La marchande de rubans
Un tableau peint par Emile Bernard vers 1888 et aujourd'hui conservé au Museum of Fine Arts de Gifu. Tableau vu lors de la rétrospective Emile Bernard au musée de l'Orangerie en septembre 2014.
Lorsqu’il peint La
marchande de rubans, aux alentours de 1888, Emile Bernard a la vingtaine.
Il touche alors déjà le sommet artistique de sa pourtant longue carrière. Deux
ans avant, en 1886, il avait rejoint Paul Gauguin et d’autres peintres dans le
village de Pont-Aven où ils inventèrent le symbolisme synthétique. C’est avec Les bretonnes dans la prairie peint en
juillet 1888 que Bernard crée cette peinture « synthétique » qu’il
recherchait depuis longtemps. Un tableau sans perspective, un collage de
souvenirs plus que la peinture d’une scène de vie particulière.

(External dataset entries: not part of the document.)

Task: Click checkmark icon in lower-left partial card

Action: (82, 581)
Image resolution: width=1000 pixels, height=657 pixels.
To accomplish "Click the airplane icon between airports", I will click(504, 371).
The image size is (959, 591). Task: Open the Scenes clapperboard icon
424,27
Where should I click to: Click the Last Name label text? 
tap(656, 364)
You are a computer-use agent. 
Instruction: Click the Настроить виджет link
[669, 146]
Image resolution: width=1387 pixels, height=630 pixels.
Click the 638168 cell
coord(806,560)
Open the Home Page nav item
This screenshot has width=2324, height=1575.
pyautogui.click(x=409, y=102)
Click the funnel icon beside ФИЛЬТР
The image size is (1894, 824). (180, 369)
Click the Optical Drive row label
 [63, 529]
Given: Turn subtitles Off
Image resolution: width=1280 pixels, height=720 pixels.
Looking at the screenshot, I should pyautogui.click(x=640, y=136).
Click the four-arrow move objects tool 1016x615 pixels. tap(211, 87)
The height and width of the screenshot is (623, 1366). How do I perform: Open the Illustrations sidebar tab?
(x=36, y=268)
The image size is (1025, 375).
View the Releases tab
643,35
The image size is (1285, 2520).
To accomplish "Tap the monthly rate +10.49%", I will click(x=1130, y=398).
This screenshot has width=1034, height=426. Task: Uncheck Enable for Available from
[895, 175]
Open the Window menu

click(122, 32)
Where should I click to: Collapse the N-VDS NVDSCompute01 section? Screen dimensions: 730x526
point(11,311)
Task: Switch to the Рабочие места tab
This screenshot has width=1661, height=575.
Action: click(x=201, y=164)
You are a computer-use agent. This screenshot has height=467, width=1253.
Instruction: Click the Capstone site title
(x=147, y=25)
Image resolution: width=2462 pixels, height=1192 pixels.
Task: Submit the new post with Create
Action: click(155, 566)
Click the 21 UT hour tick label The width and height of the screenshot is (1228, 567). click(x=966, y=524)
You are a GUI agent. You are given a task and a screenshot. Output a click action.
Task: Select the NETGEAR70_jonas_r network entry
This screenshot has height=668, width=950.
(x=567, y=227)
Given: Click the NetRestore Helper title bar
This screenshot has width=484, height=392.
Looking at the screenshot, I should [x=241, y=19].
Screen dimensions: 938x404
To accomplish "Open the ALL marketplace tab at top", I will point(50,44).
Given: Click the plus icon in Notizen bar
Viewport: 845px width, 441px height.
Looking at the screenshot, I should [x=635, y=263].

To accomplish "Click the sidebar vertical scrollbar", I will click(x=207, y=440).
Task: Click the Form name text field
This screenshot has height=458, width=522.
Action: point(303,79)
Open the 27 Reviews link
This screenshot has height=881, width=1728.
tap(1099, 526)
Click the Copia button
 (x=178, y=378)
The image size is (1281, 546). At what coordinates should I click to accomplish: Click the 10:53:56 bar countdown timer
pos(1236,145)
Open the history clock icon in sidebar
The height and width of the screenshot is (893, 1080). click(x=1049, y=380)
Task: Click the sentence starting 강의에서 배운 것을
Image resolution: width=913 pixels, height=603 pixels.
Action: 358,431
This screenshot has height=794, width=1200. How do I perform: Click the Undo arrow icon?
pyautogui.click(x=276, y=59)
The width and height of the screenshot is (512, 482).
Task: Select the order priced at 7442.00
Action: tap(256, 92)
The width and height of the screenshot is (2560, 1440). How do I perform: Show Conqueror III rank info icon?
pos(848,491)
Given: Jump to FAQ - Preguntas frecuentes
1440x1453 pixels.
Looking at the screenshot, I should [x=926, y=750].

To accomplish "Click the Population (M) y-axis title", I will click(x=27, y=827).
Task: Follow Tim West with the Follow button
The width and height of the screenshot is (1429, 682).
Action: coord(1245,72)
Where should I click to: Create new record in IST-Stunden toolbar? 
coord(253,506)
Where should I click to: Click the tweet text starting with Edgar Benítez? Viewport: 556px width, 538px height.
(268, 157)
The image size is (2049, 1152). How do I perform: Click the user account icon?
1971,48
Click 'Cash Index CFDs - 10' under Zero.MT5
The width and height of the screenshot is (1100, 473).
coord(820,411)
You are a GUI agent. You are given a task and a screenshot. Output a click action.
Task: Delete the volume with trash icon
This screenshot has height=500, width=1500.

Emile Bernard - Les bretonnes dans la prairie |
Impressionné,
Gauguin s’inspirera fortement de la toile de son jeune ami pour réaliser le
très ressemblant Vision après le sermon
(ou la Lutte de Jacob avec l’Ange). Chef de file de cette école de
Pont-Aven, c’est naturellement à Gauguin que les critiques de l’époque
attribuent les éléments novateurs de cette peinture symboliste. Vexé de rester
dans l’ombre de Gauguin et de ne pas recevoir la part d’éloges qui lui incombe,
Emile Bernard va passer sa vie à ressasser cet épisode amer. Il quitte la
France pour Le Caire pour peindre des croutes orientalistes, puis imiter les
grands maîtres italiens en prônant le retour à l’ordre. Il renie ses tableaux
d’avant-garde et ne jure plus que par Titien ou Tintoret. A la fin de sa vie,
il sera même conseiller artistique sous Vichy et proposera une réforme radicale
de l’Académie des Arts. Triste trajectoire. Emile Bernard n’aura été brillant
artistiquement que quelques années, entre 1886 et 1892. Une comète dans
l’histoire de la peinture moderne.
Paul Gauguin - La vision après le sermon |
Pendant cette période d'une exceptionnelle richesse, Bernard peint cette magnifique Marchande de rubans. C’est une scène de
marché. Au premier plan nous voyons deux marchandes de tissu et des boules de laine
posées sur une table. Ces boules de laine sont des pommes de Cézanne, bleues,
vertes, jaunes ou rouges. Elles riment avec les poires vendues par une
marchande ambulante, autre référence cézanienne. Au second plan, la foule des
clients en habits traditionnels bretons. Élément particulièrement novateur et
remarquablement réalisé, les marchandes et la foule sont séparés par des bandes
de tissu qui flottent et coupent nettement le tableau et deux. Le tableau est
donc strié en plein centre par ces rubans multicolores, ce qui casse la
perspective et rapproche le tableau du synthétisme. Pourtant, la scène semble
plus réaliste que le collage de souvenirs des Bretones dans la prairie.
Le titre du tableau, La marchande de rubans, provient d’un contresens. La marchande
n’est pas cette femme nue-tête à la belle chevelure rousse debout
derrière les rubans, mais les deux bretonnes en bas à droite au premier plan.
La dame rousse est une cliente. En toute rigueur, ce tableau devrait s’appeler Les marchandes de tissu. Ces deux
bretonnes dans le coin inférieur droit du tableau représentent forcément un
clin d’œil de Bernard aux Bretonnes dans
la prairie et à La vision après le
sermon de Gauguin. La cliente au teint diaphane et aux cheveux de feu, point
central du tableau, est probablement Madeleine Bernard, sœur de l’artiste et
proche des peintres de l’école de Pont-Aven. A part Madeleine Bernard, deux
autres personnages du tableau ne sont pas en habits traditionnels bretons. Ce
sont deux hommes en canotier, qui encadrent Madeleine. On peut faire
l’hypothèse que ce sont Paul Gauguin et Charles Laval, amis proches des Bernard
à cette époque. Gauguin était d’ailleurs amoureux de Madeleine Bernard, mais elle lui
préféra Laval, avec qui elle partit en Egypte. Gauguin faisant souffrir Emile,
Madeleine faisant souffrir Gauguin. Amour, famille, trahison – Dallas à Pont-Aven.